■ WORK INSTRUCTIONS ■
In full and word for word, copy the records that follow.

■ SOURCE MATERIAL ■
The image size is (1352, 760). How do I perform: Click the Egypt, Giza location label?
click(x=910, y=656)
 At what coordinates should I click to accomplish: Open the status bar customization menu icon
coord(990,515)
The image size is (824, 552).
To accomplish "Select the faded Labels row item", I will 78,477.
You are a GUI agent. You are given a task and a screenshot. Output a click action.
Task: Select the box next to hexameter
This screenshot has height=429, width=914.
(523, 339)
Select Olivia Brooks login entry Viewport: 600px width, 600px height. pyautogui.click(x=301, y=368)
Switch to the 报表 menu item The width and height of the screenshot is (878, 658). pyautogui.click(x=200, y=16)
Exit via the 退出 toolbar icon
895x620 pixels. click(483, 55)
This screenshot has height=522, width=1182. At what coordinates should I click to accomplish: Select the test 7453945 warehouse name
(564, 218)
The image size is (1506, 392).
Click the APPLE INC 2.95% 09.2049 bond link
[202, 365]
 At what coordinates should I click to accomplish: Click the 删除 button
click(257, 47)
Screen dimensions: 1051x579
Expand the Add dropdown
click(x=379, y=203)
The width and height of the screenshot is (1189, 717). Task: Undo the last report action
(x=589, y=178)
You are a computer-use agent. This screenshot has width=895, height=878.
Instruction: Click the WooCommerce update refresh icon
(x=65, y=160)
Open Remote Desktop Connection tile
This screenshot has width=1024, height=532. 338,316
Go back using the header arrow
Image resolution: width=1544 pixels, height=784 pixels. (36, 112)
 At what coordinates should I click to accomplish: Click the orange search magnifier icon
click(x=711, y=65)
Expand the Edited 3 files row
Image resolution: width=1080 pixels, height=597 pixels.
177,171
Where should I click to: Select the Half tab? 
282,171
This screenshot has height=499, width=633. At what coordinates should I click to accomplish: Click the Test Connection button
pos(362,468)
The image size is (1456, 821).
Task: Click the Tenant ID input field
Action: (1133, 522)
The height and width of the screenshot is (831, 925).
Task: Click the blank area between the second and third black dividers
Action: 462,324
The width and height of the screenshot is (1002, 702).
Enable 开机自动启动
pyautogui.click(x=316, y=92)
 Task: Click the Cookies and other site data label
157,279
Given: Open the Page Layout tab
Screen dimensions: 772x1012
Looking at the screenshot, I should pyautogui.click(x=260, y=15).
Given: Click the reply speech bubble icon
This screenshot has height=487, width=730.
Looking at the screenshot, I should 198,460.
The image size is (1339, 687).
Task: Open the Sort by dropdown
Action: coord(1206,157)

■ TASK SOLUTION ■
The image size is (1352, 760). How do I perform: Click the Egypt, Giza location label?
click(x=910, y=656)
 At what coordinates should I click to accomplish: Open the status bar customization menu icon
coord(990,515)
The image size is (824, 552).
To accomplish "Select the faded Labels row item", I will 78,477.
You are a GUI agent. You are given a task and a screenshot. Output a click action.
Task: Select the box next to hexameter
This screenshot has height=429, width=914.
(523, 339)
Select Olivia Brooks login entry Viewport: 600px width, 600px height. pyautogui.click(x=301, y=368)
Switch to the 报表 menu item The width and height of the screenshot is (878, 658). pyautogui.click(x=200, y=16)
Exit via the 退出 toolbar icon
895x620 pixels. click(483, 55)
This screenshot has height=522, width=1182. At what coordinates should I click to accomplish: Select the test 7453945 warehouse name
(564, 218)
The image size is (1506, 392).
Click the APPLE INC 2.95% 09.2049 bond link
[202, 365]
 At what coordinates should I click to accomplish: Click the 删除 button
click(257, 47)
Screen dimensions: 1051x579
Expand the Add dropdown
click(x=379, y=203)
The width and height of the screenshot is (1189, 717). Task: Undo the last report action
(x=589, y=178)
You are a computer-use agent. This screenshot has width=895, height=878.
Instruction: Click the WooCommerce update refresh icon
(x=65, y=160)
Open Remote Desktop Connection tile
This screenshot has width=1024, height=532. 338,316
Go back using the header arrow
Image resolution: width=1544 pixels, height=784 pixels. (36, 112)
 At what coordinates should I click to accomplish: Click the orange search magnifier icon
click(x=711, y=65)
Expand the Edited 3 files row
Image resolution: width=1080 pixels, height=597 pixels.
177,171
Where should I click to: Select the Half tab? 
282,171
This screenshot has height=499, width=633. At what coordinates should I click to accomplish: Click the Test Connection button
pos(362,468)
The image size is (1456, 821).
Task: Click the Tenant ID input field
Action: (1133, 522)
The height and width of the screenshot is (831, 925).
Task: Click the blank area between the second and third black dividers
Action: 462,324
The width and height of the screenshot is (1002, 702).
Enable 开机自动启动
pyautogui.click(x=316, y=92)
 Task: Click the Cookies and other site data label
157,279
Given: Open the Page Layout tab
Screen dimensions: 772x1012
Looking at the screenshot, I should pyautogui.click(x=260, y=15).
Given: Click the reply speech bubble icon
This screenshot has height=487, width=730.
Looking at the screenshot, I should 198,460.
The image size is (1339, 687).
Task: Open the Sort by dropdown
Action: coord(1206,157)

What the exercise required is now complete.